O excesso de detalhes na narrativa torna o livro cansativo de ser lido, não pela escrita em si, que é clara e objetiva, mas principalmente pelo elevado tamanho dos capítulos, o que faz com que a leitura não seja tão rápida. Além disso, cada capítulo possui dezenas de notas de rodapé, que aparecem separadamente ao fim da obra (ao leitor, é importante constatar que ele não deve se ater a acompanhar cada nota destas. Elas, em sua quase totalidade, se referem a uma fonte bibliográfica, não agindo como esclarecedoras da narrativa). Apesar de exaustivo, em nenhum momento o leitor que gosta de história pensa em abandonar a leitura; isso se deve ao tom por vezes romanesco adotado por Lira Neto, que consegue prender o leitor de forma magistral. Este fascínio, no entanto, é mais bem desenvolvido se o leitor (especialmente os não residentes na região sul, que, naturalmente, possuem menos contato com a cultura daqui) tiver uma boa compreensão de questões históricas do Rio Grande do Sul, sobretudo a Revolução Federalista, que teve grande influência em Getúlio Vargas e seus aliados e que elucida as partes envolvidas nos conflitos das quais ele presenciou e suas crenças políticas, cujas resultantes ecoam por toda a narrativa.

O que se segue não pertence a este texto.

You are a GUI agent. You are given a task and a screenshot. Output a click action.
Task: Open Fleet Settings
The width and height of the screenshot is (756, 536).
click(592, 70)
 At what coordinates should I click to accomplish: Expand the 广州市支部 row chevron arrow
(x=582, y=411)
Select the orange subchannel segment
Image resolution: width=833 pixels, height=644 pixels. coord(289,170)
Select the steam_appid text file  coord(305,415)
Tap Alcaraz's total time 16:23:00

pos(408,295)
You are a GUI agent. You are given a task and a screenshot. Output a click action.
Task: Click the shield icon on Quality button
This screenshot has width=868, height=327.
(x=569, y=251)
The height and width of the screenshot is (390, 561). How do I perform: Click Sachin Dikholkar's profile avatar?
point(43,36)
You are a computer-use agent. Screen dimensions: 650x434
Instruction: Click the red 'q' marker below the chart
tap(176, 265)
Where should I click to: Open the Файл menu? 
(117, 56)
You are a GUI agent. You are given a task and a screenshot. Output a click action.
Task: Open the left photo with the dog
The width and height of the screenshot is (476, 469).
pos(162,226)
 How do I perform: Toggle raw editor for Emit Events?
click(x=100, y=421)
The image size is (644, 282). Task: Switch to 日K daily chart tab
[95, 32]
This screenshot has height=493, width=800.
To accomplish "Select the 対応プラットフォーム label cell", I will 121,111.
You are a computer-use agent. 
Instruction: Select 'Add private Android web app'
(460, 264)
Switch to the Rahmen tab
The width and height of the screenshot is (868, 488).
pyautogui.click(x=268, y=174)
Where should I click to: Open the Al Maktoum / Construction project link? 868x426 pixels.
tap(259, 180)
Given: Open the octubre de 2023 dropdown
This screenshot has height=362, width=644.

Por fim, o livro gera várias reflexões. A comparação da política atual com a daquela época é inevitável e triste, ao analisarmos o nosso presente. Várias situações inusitadas ao cenário atual são retratadas no livro; mencionar alguma delas aqui soaria como spoiler, mas é impressionante a responsabilidade e ética dos políticos (especialmente do executivo) daquela época com o povo, independente das correntes e ideologias políticas. Era uma época em que ter um deputado federal na família era motivo de orgulho e satisfação. Uma época em que os deputados federais eram mais presos a seu estado natal, podendo se aliar aos seus inimigos regionais em busca de um bem comum maior, seja de aspecto político ou social (esse era um ponto positivo das chamadas oligarquias regionais. No entanto, elas traziam também uma efervescência política muito forte, que acabava atrasando o Brasil como unidade, conforme será retratado na obra). Uma época em que não havia inchaço, de parlamentares e de gastos com eles, nas câmaras federais e estaduais. Uma época utópica aos dias atuais, onde a política deixou de ser vista como um instrumento para melhorar a vida da população e passou a ser meramente um sujo, obscuro e deturpado jogo de interesses. Por mais contraditório ou sanguinário que fosse, Getúlio não seria um político de mais valor que a imensa maioria dos atuais? Será que ele não condenaria veementemente o descaso atual com o dinheiro público, gasto abundante e erradamente? Será que o srº Getúlio não enfrentaria (literalmente) o congresso, a fim de diminuir esta gastança monumental que ali impera? Será que o seu conservadorismo eminente não faria bem à nossa atual sociedade, infestada pelo desrespeito a valores éticos e morais? Difícil (e talvez perca de tempo) imaginar isso, mas Getúlio era um líder tão enigmático e profundamente histórico que acaba sendo natural ao fim da obra que o leitor tome a si estas reflexões e adquira uma grande expectativa pela leitura do segundo tomo da trilogia, onde, certamente, o Getúlio líder dará lugar ao ditador, que ficou, num primeiro momento, uma década e meia como governante máximo do Brasil.